Dies gilt auch für Bodenverhältnisse. Diese können durch Beschreibung im Vertrag zum von der Vergütungsvereinbarung erfassten Leistungsinhalt erhoben werden. Bestimmte Bodenverhältnisse, z.B. eine Schadstoffbelastung, können auch von der Vergütungsvereinbarung ausgeschlossen werden. Den Ausschreibungsregeln der VOB/A kann daher ohne weiteres entnommen werden, dass eine Bodenkontamination in Verträgen über den Aushub und die Weiterverwendung von Boden durch den Auftragnehmer grundsätzlich aus der Leistungsbeschreibung hervorgehen muss. Zu diesen Angaben muss der Auftraggeber aber in der Lage sein und sie müssen ihm zugemutet werden können. In aller Regel ist es also notwendig, mögliche und zumutbare Angaben zur Belastung des Bodens in der Leistungsbeschreibung ausdrücklich zu erfassen (BGH, Urteil v. 22.12.2011, Az.: VII ZR 67/11, Ziff. II. 1. b) bb) der Entscheidungsgründe).

Die ausdrückliche Angabe einer Bodenbelastung kann nach den dargestellten Grundsätzen allerdings unterbleiben, wenn sich aus den gesamten Vertragsumständen klar ergibt, dass sie vorliegt (BGH, Urteil v. 22.12.2011, Az.: VII ZR 67/11, Ziff. II. 1. b) bb) der Entscheidungsgründe).
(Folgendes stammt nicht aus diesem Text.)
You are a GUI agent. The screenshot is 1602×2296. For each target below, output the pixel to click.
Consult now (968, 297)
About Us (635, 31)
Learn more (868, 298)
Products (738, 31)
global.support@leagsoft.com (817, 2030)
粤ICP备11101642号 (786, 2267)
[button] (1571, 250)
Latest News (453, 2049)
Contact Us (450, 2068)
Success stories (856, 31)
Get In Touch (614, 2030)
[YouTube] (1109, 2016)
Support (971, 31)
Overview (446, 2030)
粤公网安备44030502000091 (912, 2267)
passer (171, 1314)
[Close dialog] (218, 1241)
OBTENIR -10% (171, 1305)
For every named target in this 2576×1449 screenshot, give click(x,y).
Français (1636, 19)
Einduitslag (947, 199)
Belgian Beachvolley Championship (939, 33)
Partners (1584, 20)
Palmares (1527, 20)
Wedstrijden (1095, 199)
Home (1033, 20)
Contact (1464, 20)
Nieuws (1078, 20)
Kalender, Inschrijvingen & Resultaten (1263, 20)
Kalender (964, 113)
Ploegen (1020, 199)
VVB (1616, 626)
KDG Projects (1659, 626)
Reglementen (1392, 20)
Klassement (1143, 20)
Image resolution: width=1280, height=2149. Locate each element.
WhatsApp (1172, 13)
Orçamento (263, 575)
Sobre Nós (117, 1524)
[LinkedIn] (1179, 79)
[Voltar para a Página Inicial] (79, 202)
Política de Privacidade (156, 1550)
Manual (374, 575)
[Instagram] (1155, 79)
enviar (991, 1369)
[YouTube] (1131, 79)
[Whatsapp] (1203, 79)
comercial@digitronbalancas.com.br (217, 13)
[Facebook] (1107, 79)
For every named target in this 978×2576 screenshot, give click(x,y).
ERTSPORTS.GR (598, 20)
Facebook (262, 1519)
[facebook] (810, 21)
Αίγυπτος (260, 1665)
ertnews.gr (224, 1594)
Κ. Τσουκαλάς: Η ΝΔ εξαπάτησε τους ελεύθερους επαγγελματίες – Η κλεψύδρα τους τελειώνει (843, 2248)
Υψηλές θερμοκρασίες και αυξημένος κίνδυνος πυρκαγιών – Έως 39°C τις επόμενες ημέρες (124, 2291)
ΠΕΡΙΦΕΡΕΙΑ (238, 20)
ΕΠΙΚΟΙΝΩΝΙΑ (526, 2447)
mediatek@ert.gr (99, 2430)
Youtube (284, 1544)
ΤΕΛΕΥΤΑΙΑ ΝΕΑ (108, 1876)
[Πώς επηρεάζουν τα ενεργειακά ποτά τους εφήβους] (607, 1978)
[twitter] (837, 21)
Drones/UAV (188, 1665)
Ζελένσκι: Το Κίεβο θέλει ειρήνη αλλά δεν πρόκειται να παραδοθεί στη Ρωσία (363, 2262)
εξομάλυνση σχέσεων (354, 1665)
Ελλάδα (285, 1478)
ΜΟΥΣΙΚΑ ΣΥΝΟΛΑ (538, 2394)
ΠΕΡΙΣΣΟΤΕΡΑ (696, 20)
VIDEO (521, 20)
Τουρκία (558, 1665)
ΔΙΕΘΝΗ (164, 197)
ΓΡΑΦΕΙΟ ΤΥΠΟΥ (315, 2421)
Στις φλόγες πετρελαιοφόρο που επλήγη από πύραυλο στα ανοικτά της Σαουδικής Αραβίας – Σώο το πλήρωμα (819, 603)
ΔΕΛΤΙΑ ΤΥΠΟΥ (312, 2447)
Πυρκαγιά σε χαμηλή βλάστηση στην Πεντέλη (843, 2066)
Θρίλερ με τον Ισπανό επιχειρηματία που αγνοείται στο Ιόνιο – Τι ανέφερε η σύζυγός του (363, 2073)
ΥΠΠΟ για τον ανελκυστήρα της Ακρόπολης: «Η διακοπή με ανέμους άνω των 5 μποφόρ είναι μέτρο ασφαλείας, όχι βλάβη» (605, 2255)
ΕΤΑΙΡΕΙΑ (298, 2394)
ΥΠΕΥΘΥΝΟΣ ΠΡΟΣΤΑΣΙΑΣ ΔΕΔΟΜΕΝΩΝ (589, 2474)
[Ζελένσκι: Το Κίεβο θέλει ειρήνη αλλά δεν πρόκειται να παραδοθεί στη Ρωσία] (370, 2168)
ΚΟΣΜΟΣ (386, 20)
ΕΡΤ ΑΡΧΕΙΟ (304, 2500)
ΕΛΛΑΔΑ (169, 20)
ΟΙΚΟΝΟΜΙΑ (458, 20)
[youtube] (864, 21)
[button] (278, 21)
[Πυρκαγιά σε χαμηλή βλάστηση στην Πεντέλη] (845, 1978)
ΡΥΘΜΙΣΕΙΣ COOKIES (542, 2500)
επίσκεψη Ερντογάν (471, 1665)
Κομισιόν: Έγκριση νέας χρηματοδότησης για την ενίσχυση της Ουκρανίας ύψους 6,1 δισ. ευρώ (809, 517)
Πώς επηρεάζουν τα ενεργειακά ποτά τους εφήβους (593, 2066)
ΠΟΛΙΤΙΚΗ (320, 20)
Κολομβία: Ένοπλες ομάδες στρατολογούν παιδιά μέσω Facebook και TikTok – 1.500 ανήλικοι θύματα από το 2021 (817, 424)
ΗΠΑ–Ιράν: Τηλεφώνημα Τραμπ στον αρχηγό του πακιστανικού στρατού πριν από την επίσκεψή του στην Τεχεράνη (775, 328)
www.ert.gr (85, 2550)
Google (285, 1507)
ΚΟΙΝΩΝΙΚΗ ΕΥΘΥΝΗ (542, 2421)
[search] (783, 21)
Aus diesem Grund wurde der Auftragnehmerin eine Kostenerstattung vom BGH verweigert. In der Regel befindet sich nämlich eine Kontamination des Bodens unter einer alten Asphaltdecke, da Schadstoffe aus dem teerhaltigen Asphalt nach unten sickern. Einem verständigen und fachkundigen Bieter musste jedoch klar sein, dass bei Vorliegen einer teerhaltigen Asphaltdecke der darunter liegende Boden ebenfalls schadstoffbelastet ist. Die Auftragnehmerin hätte daher davon ausgehen müssen, dass sie den gelösten Boden nicht in jeder Weise wiederverwenden konnte, sondern nur bestimmte Wiederverwendungsmöglichkeiten - z.B. den Einbau in technische Bauwerke - für ihn hatte. Die Voraussetzungen für eine Preisanpassung nach § 2 Nr. 5 VOB/B (neu: § 2 Abs. 5 VOB/B) oder wegen eines Wegfalls der Geschäftsgrundlage waren dadurch aber auch noch nicht gegeben (BGH, Urteil v. 22.12.2011, Az.: VII ZR 67/11, Ziff. II. 2. a) ff. der Entscheidungsgründe).

Folgen für die Praxis

Das Urteil des BGH schafft eine ungünstige Situation für Bieter bei öffentlichen Aufträgen, wenn sie ein Interesse an der ungehinderten Weiterverwendung gelösten Bodens haben. Sollte die Beschaffenheit eines solchen Bodens vom öffentlichen Auftraggeber im Leistungsverzeichnis nämlich nicht angesprochen worden sein, sind sie gezwungen, sämtliche Begleitumstände der ausgeschriebenen Arbeiten ins Auge zu fassen und aus diesen Rückschlüsse hinsichtlich einer Schadstoffbelastung des Bodens zu ziehen. Dies wird ihnen im Einzelfall aber nicht gelingen, sodass Streitigkeiten um eine Nachvergütung die Folge sein können. Alternativ müssten sie bei ihrer Kalkulation ein Risiko eingehen: Entweder nehmen sie die Schadstofffreiheit des Bodens an und riskieren, dass er nicht zur Weiterverwendung geeignet ist. Oder sie gehen von einer Belastung aus und laufen Gefahr, ein zu teures Angebot abzugeben und bei der Vergabe schließlich nicht berücksichtigt zu werden.  

Öffentliche Auftraggeber sollten daher stets Angaben zur Schadstoffbelastung eines zum Aushub und zur Weiterverwendung bestimmten Bodens machen, wenn ihnen diese Angaben möglich und zumutbar sind. Auf diese Weise vermeiden sie später Auslegungsstreitigkeiten.